Увы, сетовать и взывать к Богу Израилеву теперь поздно — не надо было высовываться, а если уж высунулся и угодил в жёсткие руки гоев — держать язык за зубами. Так нет же, размяк, поддался на уважительные, вежливые слова чужака — и выложил ему то, что ни при каких обстоятельствах выкладывать было нельзя. А когда понял, что натворил — вместо того, чтобы бежать, прятаться и носа не казать на превратившиеся в Содом с Гоморрою улицы Москвы, остался на месте — авось, да пронесёт как-нибудь…

Это когда, скажите на милость, проносило беду мимо еврея? Не было такого, и теперь не случилось. Аукнулись ему неосторожно сказанные слова, ещё как аукнулись! Явился на Глебовское подворье здоровенный сержант, при отряде которого Янкель не раз выполнял обязанности проводника. Явился — и сгрёб за шиворот, и утащил с собой в самый Кремль, чтобы там запереть в сыром подвале, где из всех удобств — крошечное зарешёченное окошко под потолком, дыра в полу, из которой воняет нечистотами, да полдюжины пасюков, не слишком обрадовавшихся новому соседу. Правда, морить голодом его не собирались — получаса не прошло, как сержант вернулся с кувшином воды, горстью сморщенных прошлогодних яблок, парой луковиц и половиной буханки хлеба. К хлебу Соломон не притронулся — кто знает, что за гойский пекарь вынул его из печи, и чего он намешал в тесто? — но яблоки и луковицы сжевал, отогнав на время чувство голода.

Вместе с провиантом сержант принёс драную, провонявшую конским потом попону.

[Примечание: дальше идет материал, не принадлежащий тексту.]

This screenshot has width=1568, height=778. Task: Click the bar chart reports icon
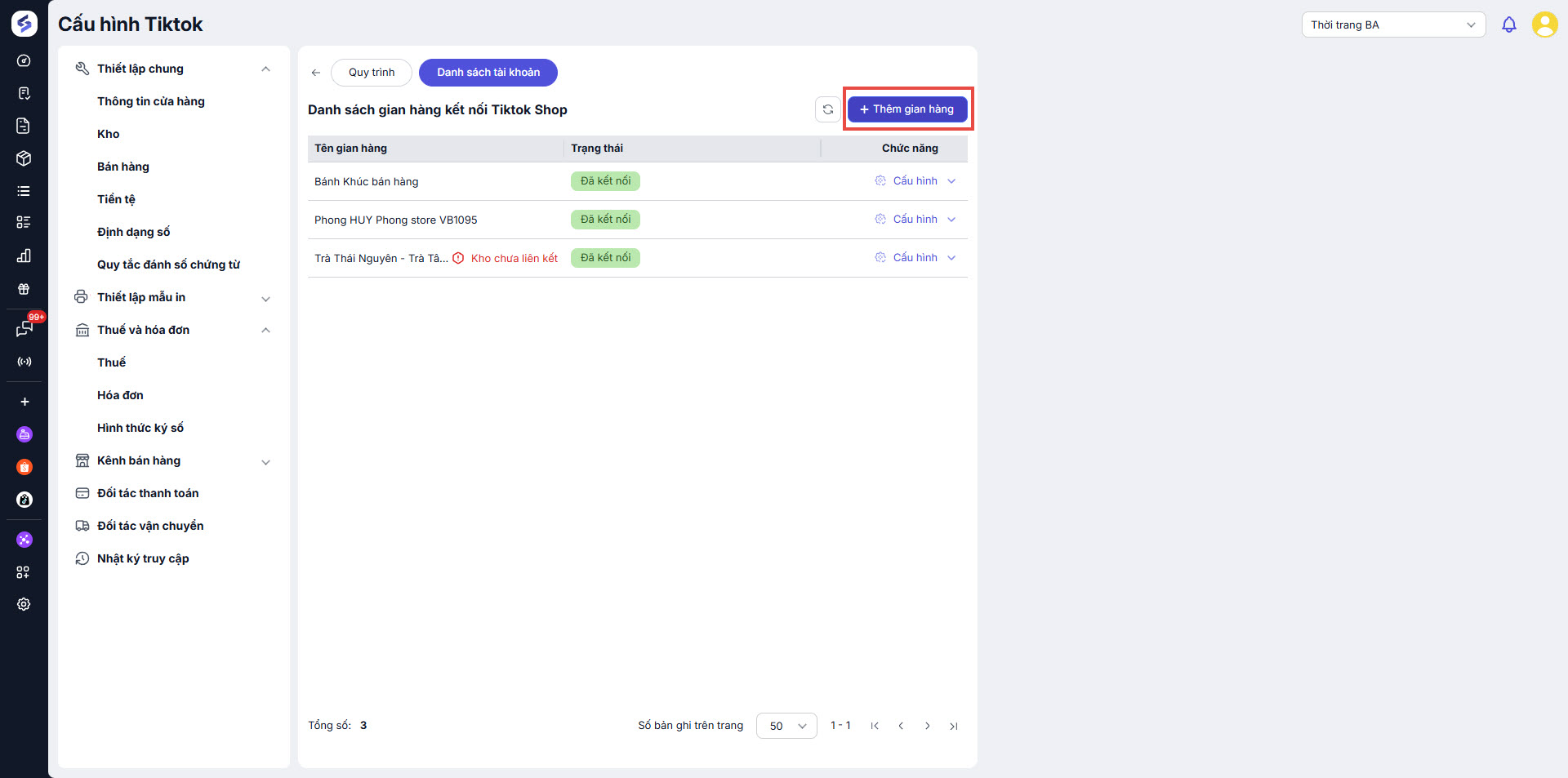(x=24, y=256)
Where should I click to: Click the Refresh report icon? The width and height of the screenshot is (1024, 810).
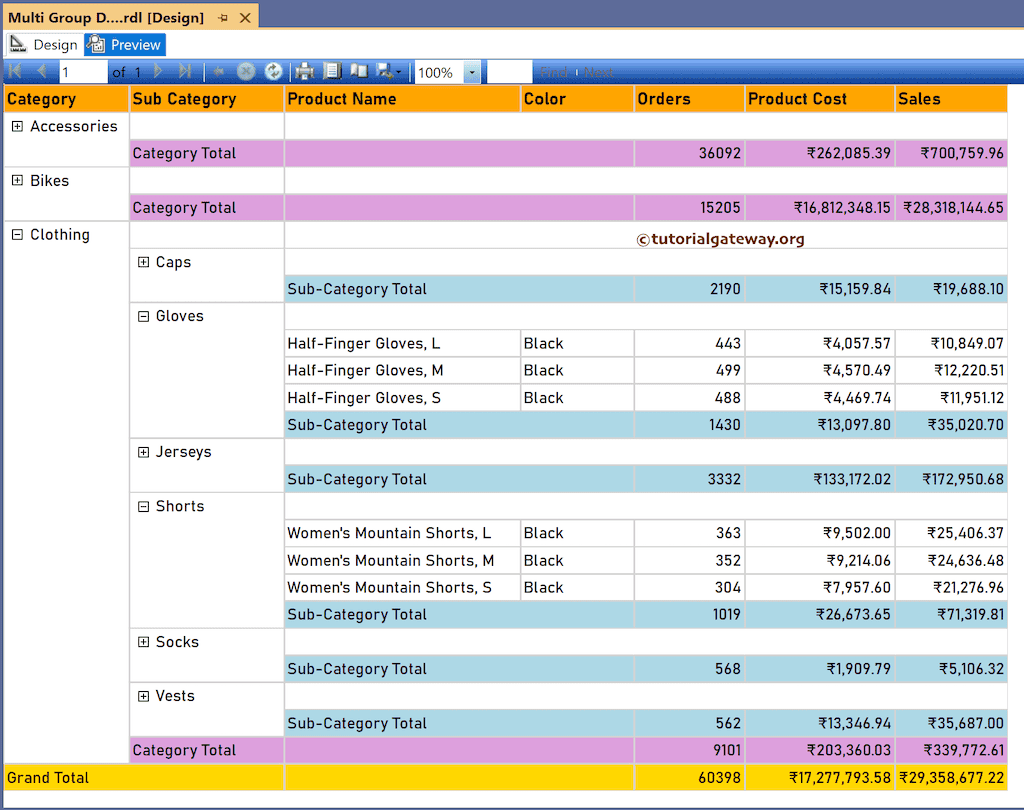point(272,71)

Янкель бросил её на прелую солому в углу устроился и принялся ждать, развлекаясь тем, что крошил хлеб и скармливал его крысам. Стучать, требовать объяснений бесполезно — это он понял сразу. Никто ничего объяснять не будет, а вот кулаком в зубы — это запросто, это отчаянно, как говорят русские. А оно ему надо?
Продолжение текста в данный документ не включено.